= 1946 Gold Coast general election =

General elections were held in the Gold Coast in June 1946. Constitutional amendments on 29 March 1946 enabled the colony to be the first in Africa to have a majority of black members in its legislature; of the Legislative Council's 32 members, 21 were black, including all 18 elected members. The first meeting of the Legislative Council was on 23 July 1946.

==Background==
A new constitution was promulgated by an Order in Council on 29 March 1946. The new Legislative Council would have 18 elected members and 14 nominated members, and for the first time would oversee the administration of the Ashanti Colony, which had previously been directly ruled by the Governor. Five members would be popularly elected: two from Accra, and one each from Cape Coast, Kumasi and Sekondi. Although these towns had universal suffrage, candidates had to meet strict property requirements. The remainder would be elected in the provinces, by joint provincial councils, having previously been elected by provincial councils alone.

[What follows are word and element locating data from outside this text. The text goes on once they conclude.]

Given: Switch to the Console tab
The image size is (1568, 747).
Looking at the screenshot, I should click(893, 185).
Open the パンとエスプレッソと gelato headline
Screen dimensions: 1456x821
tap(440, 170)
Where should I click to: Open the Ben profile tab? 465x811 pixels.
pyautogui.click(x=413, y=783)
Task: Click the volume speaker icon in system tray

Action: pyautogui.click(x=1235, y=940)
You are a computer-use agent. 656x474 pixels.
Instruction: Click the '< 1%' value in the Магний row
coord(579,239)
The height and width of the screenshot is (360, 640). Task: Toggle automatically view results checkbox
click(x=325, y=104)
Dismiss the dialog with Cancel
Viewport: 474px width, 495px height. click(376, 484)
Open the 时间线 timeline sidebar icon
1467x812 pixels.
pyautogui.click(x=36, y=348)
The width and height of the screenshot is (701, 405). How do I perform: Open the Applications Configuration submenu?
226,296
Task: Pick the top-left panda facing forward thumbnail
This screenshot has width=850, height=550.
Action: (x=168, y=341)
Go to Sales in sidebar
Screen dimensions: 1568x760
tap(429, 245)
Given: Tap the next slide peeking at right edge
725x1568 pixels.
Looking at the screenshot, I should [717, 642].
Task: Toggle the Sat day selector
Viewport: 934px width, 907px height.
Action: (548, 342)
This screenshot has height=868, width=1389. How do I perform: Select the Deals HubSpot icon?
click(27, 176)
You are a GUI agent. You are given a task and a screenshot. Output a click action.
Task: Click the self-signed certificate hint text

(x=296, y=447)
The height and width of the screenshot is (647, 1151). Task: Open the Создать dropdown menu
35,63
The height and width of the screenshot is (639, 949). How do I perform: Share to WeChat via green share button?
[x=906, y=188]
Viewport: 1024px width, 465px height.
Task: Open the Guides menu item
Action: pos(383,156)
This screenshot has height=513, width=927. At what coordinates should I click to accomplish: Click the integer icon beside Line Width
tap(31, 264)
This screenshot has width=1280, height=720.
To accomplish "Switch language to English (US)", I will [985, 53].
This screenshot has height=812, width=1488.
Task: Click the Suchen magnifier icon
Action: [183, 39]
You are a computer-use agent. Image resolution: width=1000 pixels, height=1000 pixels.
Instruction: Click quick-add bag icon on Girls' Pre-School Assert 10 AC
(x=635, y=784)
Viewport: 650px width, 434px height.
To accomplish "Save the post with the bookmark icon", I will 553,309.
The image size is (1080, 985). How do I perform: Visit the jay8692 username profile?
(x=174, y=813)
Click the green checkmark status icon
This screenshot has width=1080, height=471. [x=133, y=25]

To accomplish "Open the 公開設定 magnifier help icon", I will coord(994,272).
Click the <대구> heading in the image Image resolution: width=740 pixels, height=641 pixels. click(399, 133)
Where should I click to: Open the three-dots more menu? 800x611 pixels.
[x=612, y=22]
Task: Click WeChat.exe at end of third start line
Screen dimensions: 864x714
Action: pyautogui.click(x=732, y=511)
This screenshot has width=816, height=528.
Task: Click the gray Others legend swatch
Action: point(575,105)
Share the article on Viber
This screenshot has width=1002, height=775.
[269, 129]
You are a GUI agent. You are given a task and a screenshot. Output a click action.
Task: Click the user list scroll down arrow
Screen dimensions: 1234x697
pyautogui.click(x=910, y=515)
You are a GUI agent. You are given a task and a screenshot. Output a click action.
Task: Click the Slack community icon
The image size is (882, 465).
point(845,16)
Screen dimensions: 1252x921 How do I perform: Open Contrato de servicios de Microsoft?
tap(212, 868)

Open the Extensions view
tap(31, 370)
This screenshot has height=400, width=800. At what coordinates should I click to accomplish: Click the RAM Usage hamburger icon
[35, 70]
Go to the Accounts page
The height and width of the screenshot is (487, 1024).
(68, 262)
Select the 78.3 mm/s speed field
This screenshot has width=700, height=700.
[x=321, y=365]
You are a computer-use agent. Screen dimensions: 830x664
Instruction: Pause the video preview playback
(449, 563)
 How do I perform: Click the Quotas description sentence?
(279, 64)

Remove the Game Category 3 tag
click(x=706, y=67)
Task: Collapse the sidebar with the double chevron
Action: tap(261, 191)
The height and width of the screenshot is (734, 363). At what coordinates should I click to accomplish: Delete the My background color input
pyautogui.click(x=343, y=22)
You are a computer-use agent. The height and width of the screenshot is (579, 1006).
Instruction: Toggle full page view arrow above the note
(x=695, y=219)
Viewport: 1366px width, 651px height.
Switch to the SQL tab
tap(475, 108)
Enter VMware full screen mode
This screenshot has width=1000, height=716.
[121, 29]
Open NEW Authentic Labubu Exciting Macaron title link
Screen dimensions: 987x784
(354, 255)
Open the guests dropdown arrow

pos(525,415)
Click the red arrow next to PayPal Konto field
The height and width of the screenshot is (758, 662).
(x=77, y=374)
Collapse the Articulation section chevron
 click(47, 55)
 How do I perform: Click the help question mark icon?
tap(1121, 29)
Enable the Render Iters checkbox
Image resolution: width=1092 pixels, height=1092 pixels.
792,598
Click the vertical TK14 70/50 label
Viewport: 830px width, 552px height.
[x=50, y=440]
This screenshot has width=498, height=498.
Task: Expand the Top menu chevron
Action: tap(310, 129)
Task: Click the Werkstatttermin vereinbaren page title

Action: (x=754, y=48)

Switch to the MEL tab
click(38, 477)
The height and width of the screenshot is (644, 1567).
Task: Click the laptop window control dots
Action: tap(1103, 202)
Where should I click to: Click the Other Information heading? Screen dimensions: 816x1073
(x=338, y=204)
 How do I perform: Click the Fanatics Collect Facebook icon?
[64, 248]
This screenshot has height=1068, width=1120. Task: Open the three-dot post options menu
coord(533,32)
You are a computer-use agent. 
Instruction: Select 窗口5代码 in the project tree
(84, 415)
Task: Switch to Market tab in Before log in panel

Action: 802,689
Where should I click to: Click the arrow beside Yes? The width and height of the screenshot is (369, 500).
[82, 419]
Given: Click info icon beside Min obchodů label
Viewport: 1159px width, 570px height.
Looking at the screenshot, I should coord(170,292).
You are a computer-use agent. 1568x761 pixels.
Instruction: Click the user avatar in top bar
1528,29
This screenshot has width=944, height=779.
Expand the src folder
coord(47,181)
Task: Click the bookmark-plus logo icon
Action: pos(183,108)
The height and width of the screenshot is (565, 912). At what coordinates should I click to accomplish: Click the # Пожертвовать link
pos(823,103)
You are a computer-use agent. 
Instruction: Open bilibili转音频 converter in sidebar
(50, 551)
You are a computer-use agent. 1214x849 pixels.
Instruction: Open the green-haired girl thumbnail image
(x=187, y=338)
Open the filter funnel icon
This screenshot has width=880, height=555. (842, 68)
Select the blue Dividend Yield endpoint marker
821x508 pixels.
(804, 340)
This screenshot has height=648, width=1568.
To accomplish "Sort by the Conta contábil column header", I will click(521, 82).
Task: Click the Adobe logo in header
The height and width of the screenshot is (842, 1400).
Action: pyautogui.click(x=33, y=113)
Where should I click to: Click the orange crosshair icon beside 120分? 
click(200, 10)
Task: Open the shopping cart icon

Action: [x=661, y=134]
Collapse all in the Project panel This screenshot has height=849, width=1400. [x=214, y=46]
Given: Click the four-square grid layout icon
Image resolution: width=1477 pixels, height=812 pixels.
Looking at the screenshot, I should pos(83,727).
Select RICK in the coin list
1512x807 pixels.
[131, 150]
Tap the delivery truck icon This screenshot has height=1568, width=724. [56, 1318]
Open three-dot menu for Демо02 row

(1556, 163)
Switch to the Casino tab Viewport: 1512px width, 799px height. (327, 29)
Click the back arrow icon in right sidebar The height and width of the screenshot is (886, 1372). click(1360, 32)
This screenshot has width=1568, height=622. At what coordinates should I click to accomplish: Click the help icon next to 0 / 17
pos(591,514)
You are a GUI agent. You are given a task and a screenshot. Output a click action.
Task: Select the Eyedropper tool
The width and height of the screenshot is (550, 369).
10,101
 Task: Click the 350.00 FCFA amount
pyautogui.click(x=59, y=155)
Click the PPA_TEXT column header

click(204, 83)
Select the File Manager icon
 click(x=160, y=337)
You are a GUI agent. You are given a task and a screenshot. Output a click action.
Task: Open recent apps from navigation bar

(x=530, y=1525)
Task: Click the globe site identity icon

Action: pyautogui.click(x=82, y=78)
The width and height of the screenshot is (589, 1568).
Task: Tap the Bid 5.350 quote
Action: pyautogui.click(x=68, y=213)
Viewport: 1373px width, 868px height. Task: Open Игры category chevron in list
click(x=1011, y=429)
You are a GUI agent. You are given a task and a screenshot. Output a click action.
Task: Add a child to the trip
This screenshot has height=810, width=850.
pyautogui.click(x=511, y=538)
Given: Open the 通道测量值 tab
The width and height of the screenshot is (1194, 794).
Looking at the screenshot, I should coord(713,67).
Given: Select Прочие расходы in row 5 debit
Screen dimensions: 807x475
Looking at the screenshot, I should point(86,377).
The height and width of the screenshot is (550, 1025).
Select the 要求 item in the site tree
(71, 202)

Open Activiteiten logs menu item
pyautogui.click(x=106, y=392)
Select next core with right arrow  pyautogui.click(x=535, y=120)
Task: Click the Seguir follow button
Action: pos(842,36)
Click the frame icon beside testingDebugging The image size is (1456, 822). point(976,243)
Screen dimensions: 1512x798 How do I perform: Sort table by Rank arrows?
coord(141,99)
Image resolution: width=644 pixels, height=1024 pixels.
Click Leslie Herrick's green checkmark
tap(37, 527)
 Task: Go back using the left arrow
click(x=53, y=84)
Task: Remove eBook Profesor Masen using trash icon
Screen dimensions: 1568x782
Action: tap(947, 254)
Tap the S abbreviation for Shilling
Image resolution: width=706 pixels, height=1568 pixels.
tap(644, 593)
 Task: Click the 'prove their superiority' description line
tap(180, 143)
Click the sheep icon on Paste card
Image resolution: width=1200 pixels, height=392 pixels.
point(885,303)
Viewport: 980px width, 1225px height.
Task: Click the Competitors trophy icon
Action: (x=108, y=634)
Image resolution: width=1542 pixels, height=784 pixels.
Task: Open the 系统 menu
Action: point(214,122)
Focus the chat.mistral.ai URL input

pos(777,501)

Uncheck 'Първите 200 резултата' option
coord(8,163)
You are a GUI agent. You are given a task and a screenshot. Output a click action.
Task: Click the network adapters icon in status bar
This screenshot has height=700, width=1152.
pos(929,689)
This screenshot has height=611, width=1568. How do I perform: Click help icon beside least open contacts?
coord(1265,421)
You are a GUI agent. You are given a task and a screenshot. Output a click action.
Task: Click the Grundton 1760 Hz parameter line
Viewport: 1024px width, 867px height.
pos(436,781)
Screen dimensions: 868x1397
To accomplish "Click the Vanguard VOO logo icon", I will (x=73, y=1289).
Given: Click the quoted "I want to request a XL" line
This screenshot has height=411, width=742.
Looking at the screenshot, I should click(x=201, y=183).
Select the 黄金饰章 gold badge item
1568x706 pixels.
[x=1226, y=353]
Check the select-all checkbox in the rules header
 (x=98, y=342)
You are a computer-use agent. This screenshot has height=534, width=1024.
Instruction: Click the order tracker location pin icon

The new constitution demanded elections within three months of its promulgation and the first meeting of the Council within four months.

==Results==
In the provinces, the Asante Confederacy Council elected two chiefs and two commoners, including I. K. Agyeman, while the Joint Provincial Council of Chiefs elected seven royals and two commoners: C. G. Baeta and J. B. Danquah. The two members elected in Accra were Frederick Nanka-Bruce and Akilagpa Sawyerr, both from the Accra Ratepayers' Association, while Charles William Tachie-Mension was elected in Takoradi. The governor nominated Robert Ben-Smith, E. E. Dadzie, Nii Amaa Ollennu, M. B. Taylor and H. W. Thomas.